Weinroth: I don't see Weblogs fading into the background at all. The key role that they're playing right now is that they're filling in the glaring gap at the end of the content management spectrum. Blogging is totally becoming an amazing answer right now. One of the reasons they work so well for small organizations and nonprofits is that blogs by nature are grassroots. It's a natural fit for small businesses and local businesses.

Berk: This is more the view of the blog as a very specific application with a broad niche use. Why have those people not looked to page-building tools. Why have they turned to blogs?

Weinroth: Those are lame.

Berk: I totally agree. If it's all about publishing, you could've done that 10 years ago with Geocities.

Weinroth: One big difference with a total solution off the site is that those sites have mistakenly tried too hard to integrate the design functionality with the publishing functionality. Some people just want to publish.

Amundsen: It's not about being on the Web. It's about content. Content is king. And we're seeing content elevated above design.

French: I want to comment briefly on the idea of the future of content and content management. Blog use is one use case of content. It's just a way to purpose content. It's extremely free. It sets you free as a writer. But there are other use cases we need to think about. A Web page product brochure. Group blogs. If that's going to happen you better be certain that the application can support the integration of seven blogs. We have people asking us for integration with XP -- from a blog. And you know those digital sticky notes? Those can be integrated with a blog. Think about the platform when you think about what's over th hill. What's over the hill? A federation of services, not an application. You want a system that is so agile that it looks like a chameleon in a bowl of skittles. I stole that from Dennis Miller.

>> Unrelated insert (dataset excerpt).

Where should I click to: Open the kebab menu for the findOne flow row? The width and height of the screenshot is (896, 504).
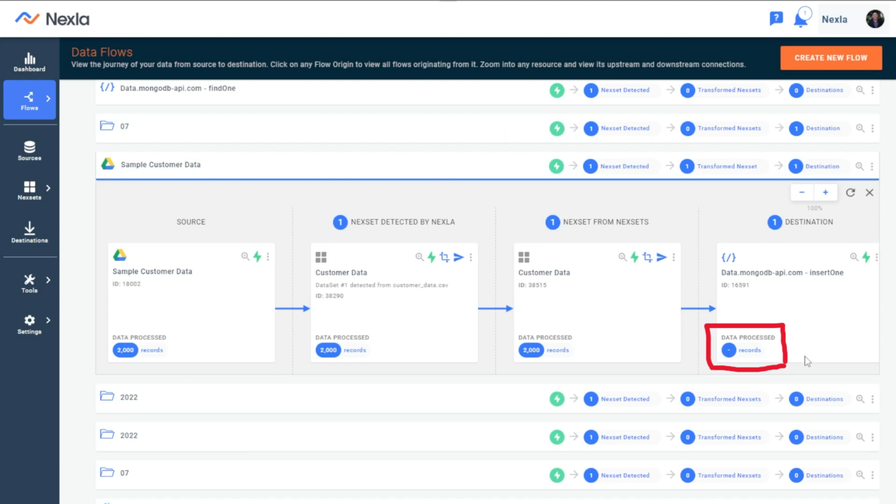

Robb: It's interface. You can't train people on a chameleon in a bowl of skittles. It needs to be recognizable. Interface provides staying power.

Appnel: I didn't mean that the very purpose of this conference was going to go away in five year. I don't want anyone to blog that Appnel claims blogs are dead.

Weinroth: Interface is the reason why blogs are going to continue being the powerful force they are. Interface is huge. Ease of use. How long does it take for you to train your staff to use Vignette versus, say, Blogger? Another thing is cost. Just think about the barrier of entry. There are also switching costs. When you look at the economics, the role blogs can play is being undervalued.